Обсуждение: subquery/alias question
Hi all,
I've read 7.2.1.3 (as short as it is) in the PgSQL docs, but don't
see what I am doing wrong... Maybe you can help?
I've got a query;
SELECT
d.dom_id,
d.dom_name,
(SELECT COUNT(*) FROM users u WHERE u.usr_dom_id=d.dom_id)
AS
usr_count
FROM
domains d
ORDER BY d.dom_name ASC;
Where 'usr_count' returns the number of entries in 'users' that point
to a given entry in 'domains'. Pretty straight forward so far. The
trouble is:
SELECT
d.dom_id,
d.dom_name,
(SELECT COUNT(*) FROM users u WHERE u.usr_dom_id=d.dom_id)
AS
usr_count
FROM
domains d
WHERE
usr_count > 0
ORDER BY d.dom_name ASC;
Causes the error:
ERROR: column "usr_count" does not exist
It works if I use:
SELECT
d.dom_id,
d.dom_name,
(SELECT COUNT(*) FROM users u WHERE u.usr_dom_id=d.dom_id)
AS
usr_count
FROM
domains d
WHERE
(SELECT COUNT(*) FROM users u WHERE u.usr_dom_id=d.dom_id) > 0
ORDER BY d.dom_name ASC;
This seems terribly inefficient (and ugly), and I can't see why the
results from 'usr_count' can't be counted... I can use 'usr_count' to
sort the results...
Thanks all!
Madi
On Sep 25, 2007, at 16:59 , Madison Kelly wrote:
> SELECT
> d.dom_id,
> d.dom_name,
> (SELECT COUNT(*) FROM users u WHERE u.usr_dom_id=d.dom_id)

________________________________________

_Problem A:_
Answer these questions about the subquery/alias thread:
(i) Which section of the PgSQL docs did the poster read?
(ii) What error does the query with "usr_count > 0" in its WHERE clause cause?
(iii) What does the poster say 'usr_count' can be used for?
_Problem B:_
List every item in the SELECT list of the first query in the subquery/alias thread, giving the subquery by its alias.

_Entries for locating words and elements:_

________________________________________

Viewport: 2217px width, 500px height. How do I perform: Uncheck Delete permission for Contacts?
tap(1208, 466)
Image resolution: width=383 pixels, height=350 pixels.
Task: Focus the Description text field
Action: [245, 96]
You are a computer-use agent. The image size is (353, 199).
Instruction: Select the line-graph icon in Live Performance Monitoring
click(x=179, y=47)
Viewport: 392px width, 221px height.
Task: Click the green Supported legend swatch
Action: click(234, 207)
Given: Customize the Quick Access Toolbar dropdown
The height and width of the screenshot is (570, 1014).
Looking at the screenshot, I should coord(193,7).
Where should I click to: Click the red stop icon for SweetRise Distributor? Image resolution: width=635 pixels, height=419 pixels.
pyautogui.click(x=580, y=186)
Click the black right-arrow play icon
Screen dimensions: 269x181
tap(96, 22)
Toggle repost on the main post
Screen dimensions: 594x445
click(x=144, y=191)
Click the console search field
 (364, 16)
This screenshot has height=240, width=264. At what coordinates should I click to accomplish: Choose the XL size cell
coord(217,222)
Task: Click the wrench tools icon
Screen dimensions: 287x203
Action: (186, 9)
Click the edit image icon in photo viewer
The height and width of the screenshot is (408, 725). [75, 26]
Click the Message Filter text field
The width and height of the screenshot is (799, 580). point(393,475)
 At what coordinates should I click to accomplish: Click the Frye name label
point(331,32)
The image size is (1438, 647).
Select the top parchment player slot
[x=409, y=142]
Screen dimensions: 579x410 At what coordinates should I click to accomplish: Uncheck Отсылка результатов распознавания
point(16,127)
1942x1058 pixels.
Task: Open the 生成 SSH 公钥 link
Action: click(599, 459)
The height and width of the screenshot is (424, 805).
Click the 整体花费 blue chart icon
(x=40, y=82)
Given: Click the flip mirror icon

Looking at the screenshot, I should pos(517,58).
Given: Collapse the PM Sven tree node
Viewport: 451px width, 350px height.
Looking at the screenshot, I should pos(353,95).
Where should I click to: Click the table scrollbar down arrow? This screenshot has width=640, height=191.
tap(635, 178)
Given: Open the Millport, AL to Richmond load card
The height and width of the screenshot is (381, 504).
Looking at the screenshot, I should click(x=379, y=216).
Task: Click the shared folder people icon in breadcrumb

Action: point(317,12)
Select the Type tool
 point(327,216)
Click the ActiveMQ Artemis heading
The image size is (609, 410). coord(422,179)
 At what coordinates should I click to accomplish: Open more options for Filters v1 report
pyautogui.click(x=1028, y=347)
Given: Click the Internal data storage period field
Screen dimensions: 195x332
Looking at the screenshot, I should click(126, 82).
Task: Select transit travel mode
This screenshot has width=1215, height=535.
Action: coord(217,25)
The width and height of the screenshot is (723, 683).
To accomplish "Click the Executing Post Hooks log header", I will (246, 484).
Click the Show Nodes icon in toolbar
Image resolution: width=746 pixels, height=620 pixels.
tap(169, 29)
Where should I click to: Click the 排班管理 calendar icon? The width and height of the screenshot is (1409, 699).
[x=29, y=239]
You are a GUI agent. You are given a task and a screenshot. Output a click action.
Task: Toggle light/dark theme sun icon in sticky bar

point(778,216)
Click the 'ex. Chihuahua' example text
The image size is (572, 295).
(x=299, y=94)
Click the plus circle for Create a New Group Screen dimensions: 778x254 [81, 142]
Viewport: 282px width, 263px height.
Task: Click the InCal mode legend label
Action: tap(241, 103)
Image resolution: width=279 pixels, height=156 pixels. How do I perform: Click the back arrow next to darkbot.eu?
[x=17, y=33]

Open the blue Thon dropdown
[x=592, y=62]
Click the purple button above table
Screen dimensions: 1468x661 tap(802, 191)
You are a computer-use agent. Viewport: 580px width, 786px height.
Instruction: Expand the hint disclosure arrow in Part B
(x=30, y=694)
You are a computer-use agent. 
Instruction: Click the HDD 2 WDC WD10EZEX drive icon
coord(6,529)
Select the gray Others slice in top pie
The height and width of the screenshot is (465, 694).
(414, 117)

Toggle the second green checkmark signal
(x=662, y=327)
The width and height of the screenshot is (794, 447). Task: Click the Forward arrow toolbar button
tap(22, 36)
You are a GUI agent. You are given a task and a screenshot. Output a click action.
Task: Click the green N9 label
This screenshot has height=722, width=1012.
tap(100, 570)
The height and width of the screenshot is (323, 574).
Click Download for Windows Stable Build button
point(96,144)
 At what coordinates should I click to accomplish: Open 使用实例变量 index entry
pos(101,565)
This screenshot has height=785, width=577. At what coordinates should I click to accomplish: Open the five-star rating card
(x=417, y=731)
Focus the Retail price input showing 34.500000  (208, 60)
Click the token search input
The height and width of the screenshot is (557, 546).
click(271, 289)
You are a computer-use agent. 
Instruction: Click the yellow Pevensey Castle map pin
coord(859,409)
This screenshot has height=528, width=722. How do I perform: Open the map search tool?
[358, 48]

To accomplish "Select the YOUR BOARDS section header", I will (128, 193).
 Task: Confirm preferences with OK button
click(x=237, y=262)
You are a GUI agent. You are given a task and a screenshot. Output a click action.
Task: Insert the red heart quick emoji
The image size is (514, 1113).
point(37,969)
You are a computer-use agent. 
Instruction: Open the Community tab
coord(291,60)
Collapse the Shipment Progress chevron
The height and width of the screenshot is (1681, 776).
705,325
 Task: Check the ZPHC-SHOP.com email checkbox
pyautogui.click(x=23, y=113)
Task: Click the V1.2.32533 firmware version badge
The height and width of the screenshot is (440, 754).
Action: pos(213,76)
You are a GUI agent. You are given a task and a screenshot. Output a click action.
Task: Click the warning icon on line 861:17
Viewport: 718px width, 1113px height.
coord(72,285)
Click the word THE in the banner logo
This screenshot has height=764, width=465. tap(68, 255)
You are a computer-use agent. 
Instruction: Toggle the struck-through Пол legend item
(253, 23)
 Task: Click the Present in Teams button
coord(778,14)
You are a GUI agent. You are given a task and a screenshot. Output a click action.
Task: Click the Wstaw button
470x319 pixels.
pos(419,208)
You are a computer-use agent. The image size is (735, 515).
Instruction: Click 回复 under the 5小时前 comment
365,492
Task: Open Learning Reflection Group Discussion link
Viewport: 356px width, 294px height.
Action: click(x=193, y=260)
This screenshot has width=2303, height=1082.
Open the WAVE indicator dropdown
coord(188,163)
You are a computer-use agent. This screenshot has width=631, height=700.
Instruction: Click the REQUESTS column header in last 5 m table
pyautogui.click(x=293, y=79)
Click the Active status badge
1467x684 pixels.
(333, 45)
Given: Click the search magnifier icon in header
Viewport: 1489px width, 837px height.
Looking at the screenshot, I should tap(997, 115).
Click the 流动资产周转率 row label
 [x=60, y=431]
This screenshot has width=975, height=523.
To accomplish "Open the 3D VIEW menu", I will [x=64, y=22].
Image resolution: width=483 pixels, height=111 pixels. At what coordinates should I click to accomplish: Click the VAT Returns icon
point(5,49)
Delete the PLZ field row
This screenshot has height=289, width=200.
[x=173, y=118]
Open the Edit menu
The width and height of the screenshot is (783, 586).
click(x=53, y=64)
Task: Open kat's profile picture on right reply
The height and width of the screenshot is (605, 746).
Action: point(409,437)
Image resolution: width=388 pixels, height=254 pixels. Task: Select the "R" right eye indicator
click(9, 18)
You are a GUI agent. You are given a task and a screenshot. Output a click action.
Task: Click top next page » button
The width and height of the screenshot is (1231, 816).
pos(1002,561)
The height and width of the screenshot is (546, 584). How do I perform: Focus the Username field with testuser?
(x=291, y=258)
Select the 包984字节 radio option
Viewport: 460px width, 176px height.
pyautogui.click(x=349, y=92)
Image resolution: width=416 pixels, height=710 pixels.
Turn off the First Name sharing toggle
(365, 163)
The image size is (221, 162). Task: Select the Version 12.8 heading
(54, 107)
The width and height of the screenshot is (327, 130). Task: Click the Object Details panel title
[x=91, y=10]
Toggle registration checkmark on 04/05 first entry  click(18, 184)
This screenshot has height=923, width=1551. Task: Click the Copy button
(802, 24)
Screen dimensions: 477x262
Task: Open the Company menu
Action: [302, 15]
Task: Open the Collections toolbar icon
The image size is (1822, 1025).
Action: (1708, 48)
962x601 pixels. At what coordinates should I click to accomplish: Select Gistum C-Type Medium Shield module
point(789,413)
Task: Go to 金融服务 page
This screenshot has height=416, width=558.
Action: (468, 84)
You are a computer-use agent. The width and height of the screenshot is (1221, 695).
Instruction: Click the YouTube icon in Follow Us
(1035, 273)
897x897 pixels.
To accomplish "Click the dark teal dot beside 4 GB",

________________________________________

_Worked answer A:_
(i) Section 7.2.1.3.
(ii) ERROR: column "usr_count" does not exist
(iii) To sort the results.

_Worked answer B:_
d.dom_id, d.dom_name, usr_count